BEGIN

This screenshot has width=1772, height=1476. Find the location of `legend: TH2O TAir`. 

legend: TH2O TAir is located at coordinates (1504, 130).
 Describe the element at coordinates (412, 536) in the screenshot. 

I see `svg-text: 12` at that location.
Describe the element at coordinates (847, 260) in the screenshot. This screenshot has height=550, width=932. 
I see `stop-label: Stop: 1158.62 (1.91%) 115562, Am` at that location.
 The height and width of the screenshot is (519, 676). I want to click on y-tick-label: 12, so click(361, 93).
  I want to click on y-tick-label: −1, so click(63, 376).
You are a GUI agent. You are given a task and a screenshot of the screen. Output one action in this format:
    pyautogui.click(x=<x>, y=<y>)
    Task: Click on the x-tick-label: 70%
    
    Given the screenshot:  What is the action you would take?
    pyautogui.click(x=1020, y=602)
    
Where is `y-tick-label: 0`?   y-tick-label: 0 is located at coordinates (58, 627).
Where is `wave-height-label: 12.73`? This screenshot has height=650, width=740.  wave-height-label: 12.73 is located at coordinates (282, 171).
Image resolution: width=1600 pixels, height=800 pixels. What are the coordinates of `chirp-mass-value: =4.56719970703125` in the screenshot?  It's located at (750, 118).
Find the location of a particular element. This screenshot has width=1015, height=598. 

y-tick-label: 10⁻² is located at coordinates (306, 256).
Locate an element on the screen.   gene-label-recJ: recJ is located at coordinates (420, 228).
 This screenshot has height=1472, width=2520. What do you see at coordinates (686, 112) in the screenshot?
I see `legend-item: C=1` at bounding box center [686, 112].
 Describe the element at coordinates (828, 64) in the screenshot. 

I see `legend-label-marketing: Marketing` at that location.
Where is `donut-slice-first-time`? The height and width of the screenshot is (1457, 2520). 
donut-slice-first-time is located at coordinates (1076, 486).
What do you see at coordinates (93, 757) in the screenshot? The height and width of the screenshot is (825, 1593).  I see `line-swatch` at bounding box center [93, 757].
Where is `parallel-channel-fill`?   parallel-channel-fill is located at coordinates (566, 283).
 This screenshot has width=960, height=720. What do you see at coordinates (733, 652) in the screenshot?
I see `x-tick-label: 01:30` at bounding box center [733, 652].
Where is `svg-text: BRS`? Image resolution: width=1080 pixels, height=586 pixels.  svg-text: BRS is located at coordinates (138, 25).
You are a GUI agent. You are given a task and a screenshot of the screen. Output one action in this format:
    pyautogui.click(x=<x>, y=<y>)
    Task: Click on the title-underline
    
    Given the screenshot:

END

Reproduce all of the lines above word for word, from the first to the last.

This screenshot has width=1772, height=1476. Find the location of `legend: TH2O TAir`. 

legend: TH2O TAir is located at coordinates (1504, 130).
 Describe the element at coordinates (412, 536) in the screenshot. 

I see `svg-text: 12` at that location.
Describe the element at coordinates (847, 260) in the screenshot. This screenshot has height=550, width=932. 
I see `stop-label: Stop: 1158.62 (1.91%) 115562, Am` at that location.
 The height and width of the screenshot is (519, 676). I want to click on y-tick-label: 12, so click(361, 93).
  I want to click on y-tick-label: −1, so click(63, 376).
You are a GUI agent. You are given a task and a screenshot of the screen. Output one action in this format:
    pyautogui.click(x=<x>, y=<y>)
    Task: Click on the x-tick-label: 70%
    
    Given the screenshot:  What is the action you would take?
    pyautogui.click(x=1020, y=602)
    
Where is `y-tick-label: 0`?   y-tick-label: 0 is located at coordinates (58, 627).
Where is `wave-height-label: 12.73`? This screenshot has height=650, width=740.  wave-height-label: 12.73 is located at coordinates (282, 171).
Image resolution: width=1600 pixels, height=800 pixels. What are the coordinates of `chirp-mass-value: =4.56719970703125` in the screenshot?  It's located at (750, 118).
Find the location of a particular element. This screenshot has width=1015, height=598. 

y-tick-label: 10⁻² is located at coordinates (306, 256).
Locate an element on the screen.   gene-label-recJ: recJ is located at coordinates (420, 228).
 This screenshot has height=1472, width=2520. What do you see at coordinates (686, 112) in the screenshot?
I see `legend-item: C=1` at bounding box center [686, 112].
 Describe the element at coordinates (828, 64) in the screenshot. 

I see `legend-label-marketing: Marketing` at that location.
Where is `donut-slice-first-time`? The height and width of the screenshot is (1457, 2520). 
donut-slice-first-time is located at coordinates (1076, 486).
What do you see at coordinates (93, 757) in the screenshot? The height and width of the screenshot is (825, 1593).  I see `line-swatch` at bounding box center [93, 757].
Where is `parallel-channel-fill`?   parallel-channel-fill is located at coordinates (566, 283).
 This screenshot has width=960, height=720. What do you see at coordinates (733, 652) in the screenshot?
I see `x-tick-label: 01:30` at bounding box center [733, 652].
Where is `svg-text: BRS`? Image resolution: width=1080 pixels, height=586 pixels.  svg-text: BRS is located at coordinates (138, 25).
You are a GUI agent. You are given a task and a screenshot of the screen. Output one action in this format:
    pyautogui.click(x=<x>, y=<y>)
    Task: Click on the title-underline
    
    Given the screenshot:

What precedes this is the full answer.